A Lebanese military court on Thursday indicted seven people for their alleged involvement in a December attack on a United Nations Interim Force in Lebanon (UNIFIL) convoy that resulted in the death of an Irish ‘blue helmet’.
Judicial sources quoted by the Lebanese daily ‘L’Orient le Jour’ have detailed that a total of seven projectiles pierced the UNIFIL vehicle, attacked in the surroundings of the locality of Al Aqbiya when it was heading to the capital Beirut.
The Shiite militia-party Hezbollah, which controls these areas in the south of the country, has denied any role in the incident, although sources quoted by this newspaper said that two members of the group were allegedly involved in the attack. Hezbollah handed over a suspect to Lebanese authorities on 25 December.
Lebanon’s acting Prime Minister Nayib Mikati has vowed to «punish» those responsible for the attack. «The atmosphere in which international soldiers are working is good and investigations into the death of the Irish soldier are continuing,» he said in mid-December.
UNIFIL was deployed in the country in 1978 and restored after the 2006 conflict between Israel and Hezbollah, which lasted just over a month and resulted in the deaths of some 1,200 people in Lebanon – mostly civilians – and 160 Israelis – mostly soldiers – as well as significant material damage in the Arab country.

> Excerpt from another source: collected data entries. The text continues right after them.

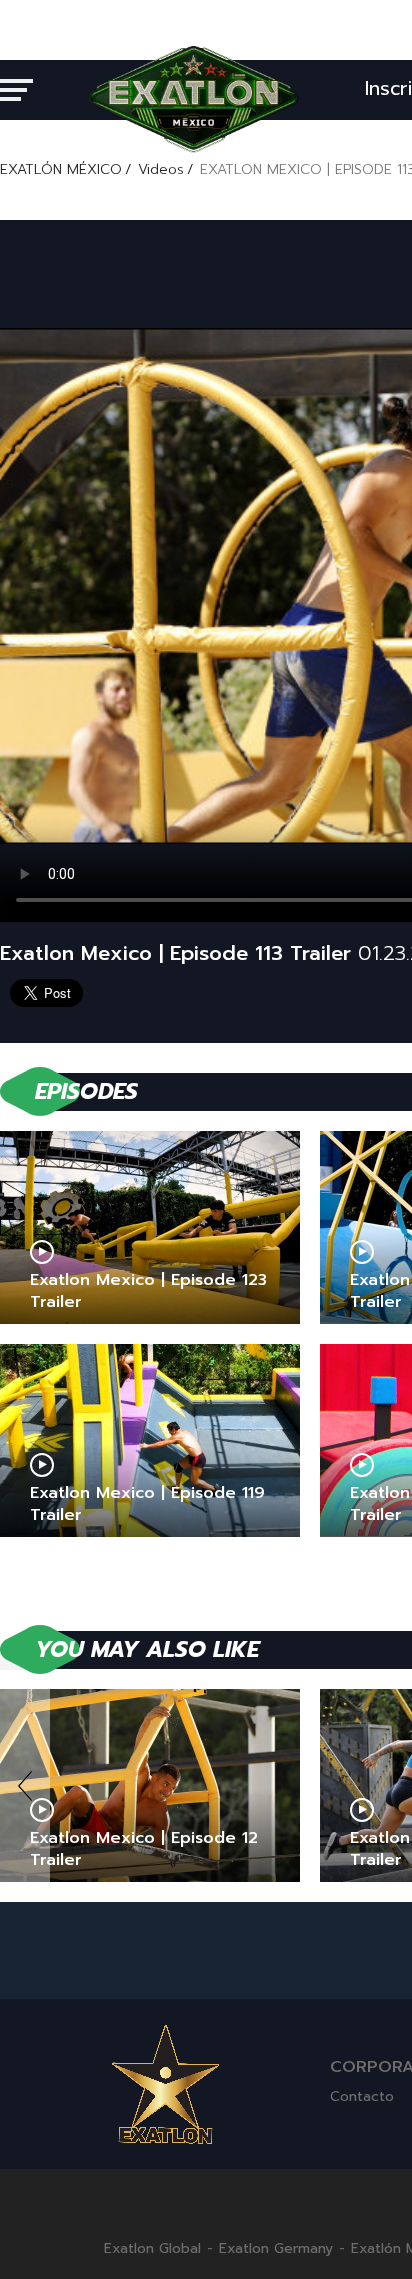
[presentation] (25, 1785)
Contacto (362, 2096)
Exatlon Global (152, 2249)
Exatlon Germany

Resolution 1701 calls for an end to the conflict, the withdrawal of Israeli troops from Lebanon and the deployment in the south of the country of Lebanese forces and of UNIFIL itself. It also calls for the disarmament of all armed groups in Lebanon, which includes Hezbollah, and that there be no armed forces other than those of UNIFIL and Lebanon south of the Litani River, which includes both Israel and the Lebanese militia-party.